> [What to do]: Output each line of the data word for word, from the first through the line that holds "753x801 pixels.", and leave off whatever follows.

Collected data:
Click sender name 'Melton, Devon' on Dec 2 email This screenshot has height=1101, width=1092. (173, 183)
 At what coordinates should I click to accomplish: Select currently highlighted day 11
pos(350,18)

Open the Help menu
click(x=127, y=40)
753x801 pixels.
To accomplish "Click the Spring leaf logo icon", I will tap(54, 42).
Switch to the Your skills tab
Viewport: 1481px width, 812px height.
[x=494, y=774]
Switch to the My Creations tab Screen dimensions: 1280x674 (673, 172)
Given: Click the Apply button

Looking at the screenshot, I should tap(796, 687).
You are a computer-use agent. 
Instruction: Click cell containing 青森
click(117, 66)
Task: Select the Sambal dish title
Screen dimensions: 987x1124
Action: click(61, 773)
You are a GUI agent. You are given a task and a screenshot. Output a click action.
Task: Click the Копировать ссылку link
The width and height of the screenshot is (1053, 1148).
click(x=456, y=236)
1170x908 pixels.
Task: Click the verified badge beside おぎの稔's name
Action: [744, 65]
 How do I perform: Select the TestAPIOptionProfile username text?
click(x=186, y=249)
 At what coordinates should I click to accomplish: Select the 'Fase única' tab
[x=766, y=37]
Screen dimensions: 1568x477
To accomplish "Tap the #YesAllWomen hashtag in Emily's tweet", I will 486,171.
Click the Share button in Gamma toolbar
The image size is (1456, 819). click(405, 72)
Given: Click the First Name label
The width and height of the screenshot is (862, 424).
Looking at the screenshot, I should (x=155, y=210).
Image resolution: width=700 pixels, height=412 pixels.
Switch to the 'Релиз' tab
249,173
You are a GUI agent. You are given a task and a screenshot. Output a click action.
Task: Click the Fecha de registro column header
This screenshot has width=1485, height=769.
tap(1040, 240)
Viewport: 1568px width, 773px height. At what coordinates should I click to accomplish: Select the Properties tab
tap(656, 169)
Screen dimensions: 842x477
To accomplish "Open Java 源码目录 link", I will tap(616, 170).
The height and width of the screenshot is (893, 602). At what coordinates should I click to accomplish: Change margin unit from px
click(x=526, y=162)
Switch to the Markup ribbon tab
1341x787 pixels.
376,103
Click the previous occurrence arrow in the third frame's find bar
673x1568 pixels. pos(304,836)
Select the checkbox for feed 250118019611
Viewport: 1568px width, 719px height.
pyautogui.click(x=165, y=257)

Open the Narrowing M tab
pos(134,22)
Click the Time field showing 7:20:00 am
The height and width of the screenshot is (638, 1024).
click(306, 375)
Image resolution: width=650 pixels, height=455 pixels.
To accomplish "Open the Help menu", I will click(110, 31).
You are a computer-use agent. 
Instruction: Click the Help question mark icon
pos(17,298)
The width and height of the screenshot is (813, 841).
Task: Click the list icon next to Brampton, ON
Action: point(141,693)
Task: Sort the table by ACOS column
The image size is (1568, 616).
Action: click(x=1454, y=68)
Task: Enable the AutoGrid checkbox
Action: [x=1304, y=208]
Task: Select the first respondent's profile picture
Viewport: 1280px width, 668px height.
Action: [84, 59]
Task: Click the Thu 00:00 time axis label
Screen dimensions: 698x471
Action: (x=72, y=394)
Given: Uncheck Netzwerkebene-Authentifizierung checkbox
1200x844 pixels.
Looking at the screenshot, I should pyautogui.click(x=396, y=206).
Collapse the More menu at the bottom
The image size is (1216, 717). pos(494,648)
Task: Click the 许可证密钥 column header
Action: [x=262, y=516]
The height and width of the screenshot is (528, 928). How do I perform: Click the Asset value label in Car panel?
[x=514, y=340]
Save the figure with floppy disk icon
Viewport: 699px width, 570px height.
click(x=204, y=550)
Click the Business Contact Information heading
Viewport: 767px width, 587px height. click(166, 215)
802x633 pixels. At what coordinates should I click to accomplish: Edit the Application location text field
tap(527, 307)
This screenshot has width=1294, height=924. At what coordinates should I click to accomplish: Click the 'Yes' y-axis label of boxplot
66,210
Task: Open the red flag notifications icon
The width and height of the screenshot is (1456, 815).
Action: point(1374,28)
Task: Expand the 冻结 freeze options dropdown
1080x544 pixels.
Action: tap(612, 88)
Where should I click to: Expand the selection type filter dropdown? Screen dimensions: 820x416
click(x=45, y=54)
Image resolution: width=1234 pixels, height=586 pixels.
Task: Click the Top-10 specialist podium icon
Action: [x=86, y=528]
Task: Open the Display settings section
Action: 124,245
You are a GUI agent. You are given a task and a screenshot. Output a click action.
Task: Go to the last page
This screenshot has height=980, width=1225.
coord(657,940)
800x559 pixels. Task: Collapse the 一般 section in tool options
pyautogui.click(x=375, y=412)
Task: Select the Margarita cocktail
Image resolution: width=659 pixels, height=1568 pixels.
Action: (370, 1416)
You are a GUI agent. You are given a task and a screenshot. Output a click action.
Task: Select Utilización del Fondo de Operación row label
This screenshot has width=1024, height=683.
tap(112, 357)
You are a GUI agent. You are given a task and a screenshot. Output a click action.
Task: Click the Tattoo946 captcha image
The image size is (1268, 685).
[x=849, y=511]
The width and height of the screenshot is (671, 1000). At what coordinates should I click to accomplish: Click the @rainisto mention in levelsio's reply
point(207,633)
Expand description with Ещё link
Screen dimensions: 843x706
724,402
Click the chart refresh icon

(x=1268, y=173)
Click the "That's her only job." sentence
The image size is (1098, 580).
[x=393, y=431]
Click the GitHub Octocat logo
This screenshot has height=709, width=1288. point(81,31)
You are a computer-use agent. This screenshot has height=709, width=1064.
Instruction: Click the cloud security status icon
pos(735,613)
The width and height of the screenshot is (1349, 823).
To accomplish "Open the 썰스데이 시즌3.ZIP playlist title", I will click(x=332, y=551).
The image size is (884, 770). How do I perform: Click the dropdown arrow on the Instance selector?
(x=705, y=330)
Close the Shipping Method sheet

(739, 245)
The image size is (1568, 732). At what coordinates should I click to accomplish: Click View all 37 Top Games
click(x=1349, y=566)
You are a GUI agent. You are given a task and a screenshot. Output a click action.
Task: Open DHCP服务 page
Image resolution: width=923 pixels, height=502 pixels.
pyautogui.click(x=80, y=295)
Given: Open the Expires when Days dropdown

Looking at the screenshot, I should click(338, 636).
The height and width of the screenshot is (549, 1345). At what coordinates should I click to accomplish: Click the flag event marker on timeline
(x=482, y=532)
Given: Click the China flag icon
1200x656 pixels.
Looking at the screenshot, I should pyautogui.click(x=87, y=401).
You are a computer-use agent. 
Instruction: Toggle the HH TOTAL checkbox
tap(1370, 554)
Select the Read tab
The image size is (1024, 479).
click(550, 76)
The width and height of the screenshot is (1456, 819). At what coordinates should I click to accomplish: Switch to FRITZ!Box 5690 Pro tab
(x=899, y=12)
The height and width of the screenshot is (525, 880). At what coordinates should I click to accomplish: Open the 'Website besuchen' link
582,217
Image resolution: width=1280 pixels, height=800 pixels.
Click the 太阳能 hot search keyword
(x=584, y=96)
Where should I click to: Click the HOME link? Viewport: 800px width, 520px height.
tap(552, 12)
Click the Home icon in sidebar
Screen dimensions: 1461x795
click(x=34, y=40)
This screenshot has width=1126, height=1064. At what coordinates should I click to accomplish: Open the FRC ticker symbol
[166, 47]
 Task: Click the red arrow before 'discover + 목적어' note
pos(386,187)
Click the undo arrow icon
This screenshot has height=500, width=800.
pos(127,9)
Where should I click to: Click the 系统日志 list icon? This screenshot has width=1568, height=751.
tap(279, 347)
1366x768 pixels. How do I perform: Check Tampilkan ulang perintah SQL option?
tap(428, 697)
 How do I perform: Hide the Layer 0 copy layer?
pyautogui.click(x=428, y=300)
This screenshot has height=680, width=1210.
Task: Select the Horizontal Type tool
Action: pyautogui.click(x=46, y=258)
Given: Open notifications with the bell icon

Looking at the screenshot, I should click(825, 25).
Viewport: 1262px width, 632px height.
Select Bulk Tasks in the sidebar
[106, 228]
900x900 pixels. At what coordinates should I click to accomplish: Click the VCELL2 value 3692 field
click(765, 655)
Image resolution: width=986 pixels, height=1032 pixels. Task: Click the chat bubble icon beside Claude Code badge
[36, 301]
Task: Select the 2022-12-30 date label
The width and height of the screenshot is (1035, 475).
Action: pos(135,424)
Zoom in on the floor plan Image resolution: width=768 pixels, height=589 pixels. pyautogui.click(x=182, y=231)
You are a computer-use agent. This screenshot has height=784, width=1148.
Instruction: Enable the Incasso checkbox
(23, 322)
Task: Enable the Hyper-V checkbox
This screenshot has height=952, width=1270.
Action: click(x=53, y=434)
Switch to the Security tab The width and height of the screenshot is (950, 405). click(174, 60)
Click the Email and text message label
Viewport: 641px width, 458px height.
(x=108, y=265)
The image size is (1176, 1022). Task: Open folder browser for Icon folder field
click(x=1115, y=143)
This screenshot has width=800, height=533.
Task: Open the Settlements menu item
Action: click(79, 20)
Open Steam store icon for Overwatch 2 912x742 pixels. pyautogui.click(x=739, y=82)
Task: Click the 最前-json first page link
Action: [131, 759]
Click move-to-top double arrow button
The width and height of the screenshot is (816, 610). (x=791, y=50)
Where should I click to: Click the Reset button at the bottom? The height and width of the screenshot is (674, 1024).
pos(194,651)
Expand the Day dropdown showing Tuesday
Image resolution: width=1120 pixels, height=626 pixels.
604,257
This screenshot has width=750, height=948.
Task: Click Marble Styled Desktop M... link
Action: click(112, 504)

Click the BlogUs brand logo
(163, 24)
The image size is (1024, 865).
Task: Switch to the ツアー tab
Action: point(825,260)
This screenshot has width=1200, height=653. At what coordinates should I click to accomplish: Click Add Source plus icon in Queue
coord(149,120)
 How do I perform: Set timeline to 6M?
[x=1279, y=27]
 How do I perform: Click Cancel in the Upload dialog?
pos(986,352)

> [Your solution]:
Click sender name 'Melton, Devon' on Dec 2 email This screenshot has height=1101, width=1092. (173, 183)
 At what coordinates should I click to accomplish: Select currently highlighted day 11
pos(350,18)

Open the Help menu
click(x=127, y=40)
753x801 pixels.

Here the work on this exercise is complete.